» **GOAL OF THE EXERCISE**
Answer these from the piece on word definitions below:
(a) Which word is said to be at issue with Attorney General Barr?
(b) What does the piece say most people think "Registrant" or "Registered Citizen" has to do with?
(c) Besides the media, whom does the piece blame for the loose use of terms?

» **PAGE TEXT**
______

Watch the current goings on in Washington.
Politicians have become fluent at arguing over the definition of words.
During the Clinton administration it was the word “is” that Pres. Clinton needed defined.
Now, with Attorney General Barr the word “summary” is an issue.
I don’t know about the folks in Washington but where I come from all you have to do is look up the definition of a word in the dictionary. It’s not rocket science. Definitions of words are pretty clear cut aren’t they? While those in Washington may dance around the dictionary meaning, most of us with a basic education understand perfectly Webster’s definition of words.
Or then again, maybe not.
Ask your average Joe what a “Registrant” or a “Registered Citizen” is. Most think the terms have something to do with either voting rights or immigration status.
How about the term “sex offender”? Most will say the first thing that pops into their heads, a “sex offender” is a child molester.
What about pedophile? For many, the words pedophile and “sex offender” are interchangeable.
Aren’t all “sex offenders” pedophiles, they ask?
While some may know that pedophilia is a DSM-V diagnosis related to a psychiatric disorder and that every “sex offender” is not a pedophile, there is a large portion of our society that doesn’t know that.
Words and their definitions matter.
Who do we blame for this haphazard use of verbiage? We can blame the media for some of it. It seems the media often uses the term “sex offender” to describe anyone and everyone. They seldom differentiate between low-level or violent offenders when using the term, after all, stories about low level offenders don’t make good press.
We can blame the government, they use the term Sex Offender Registry as a catch-all term. Even though all offenses are different the term Sex Offender Registry obliges the public’s interpretation that “everyone on this list has committed some heinous act” or they wouldn’t be on it. We know nothing could be further from the truth, but words and terms are misinterpreted by people, sometime inadvertently and sometimes intentionally.
Words and their correct definitions matter.
We need to begin correcting these errors when we see or hear them in news articles, in bills put forth by our legislators or in the media.
I guarantee that if we don’t, no one is going to do it for us.

______

» **INFORMATION GIVEN**
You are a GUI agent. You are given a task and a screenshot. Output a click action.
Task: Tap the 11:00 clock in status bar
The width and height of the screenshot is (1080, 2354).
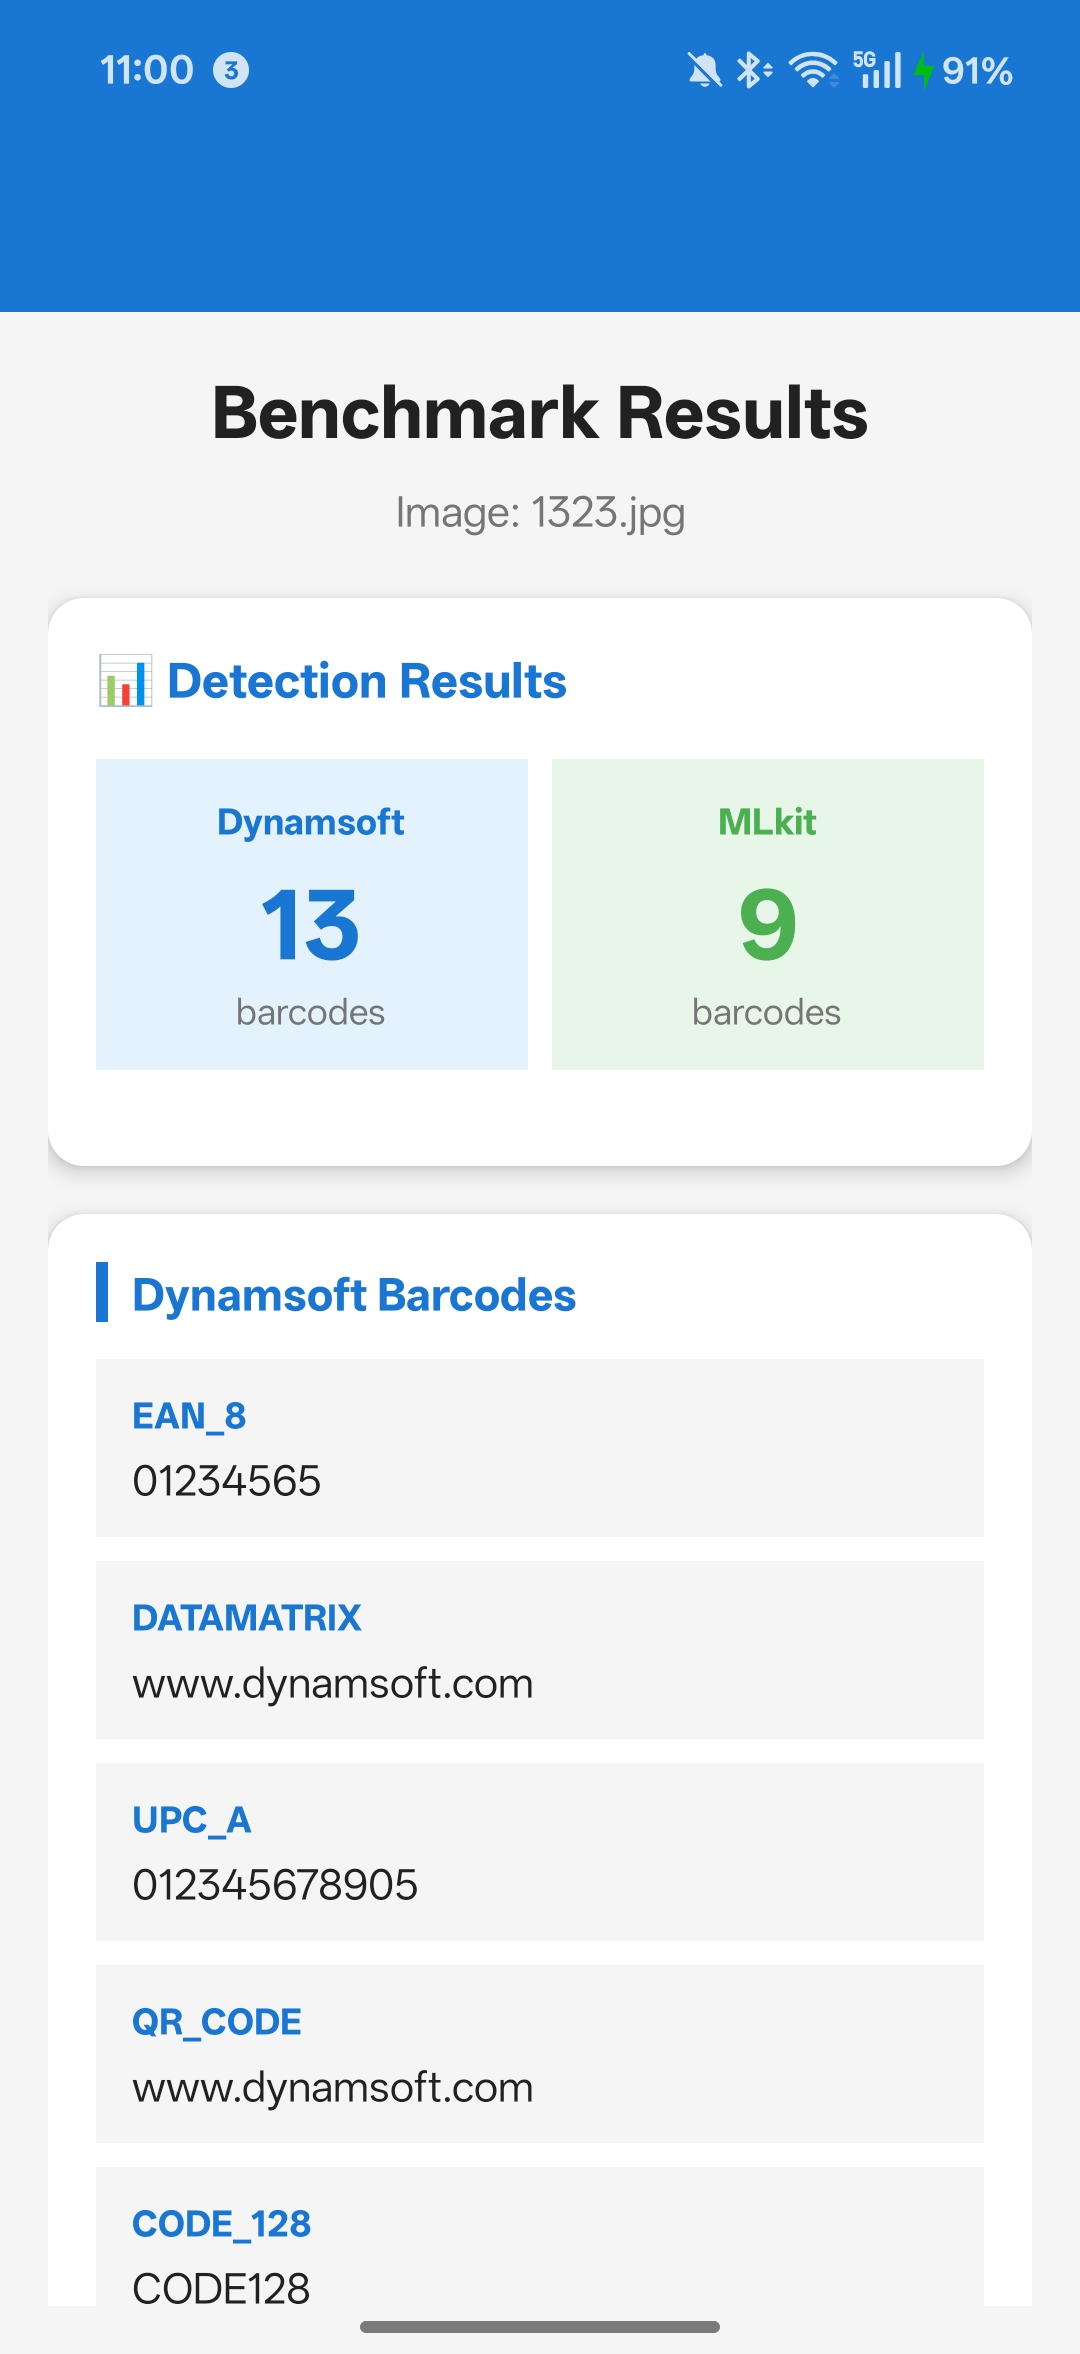(146, 70)
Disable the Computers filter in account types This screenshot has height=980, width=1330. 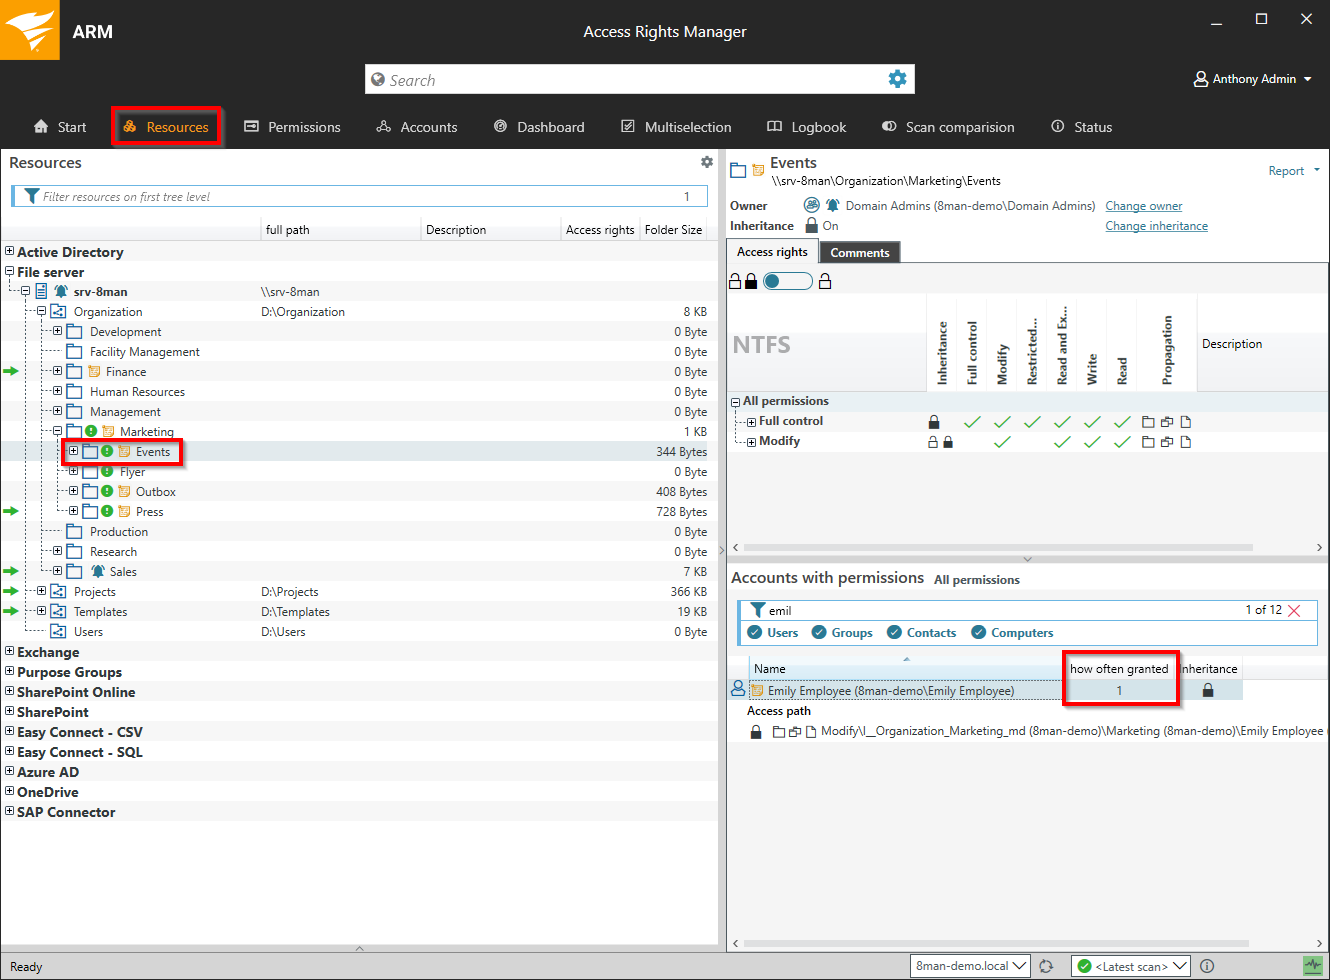(x=977, y=632)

______

» **ANSWER SPACE**
(a) "Summary."
(b) Either voting rights or immigration status.
(c) The government.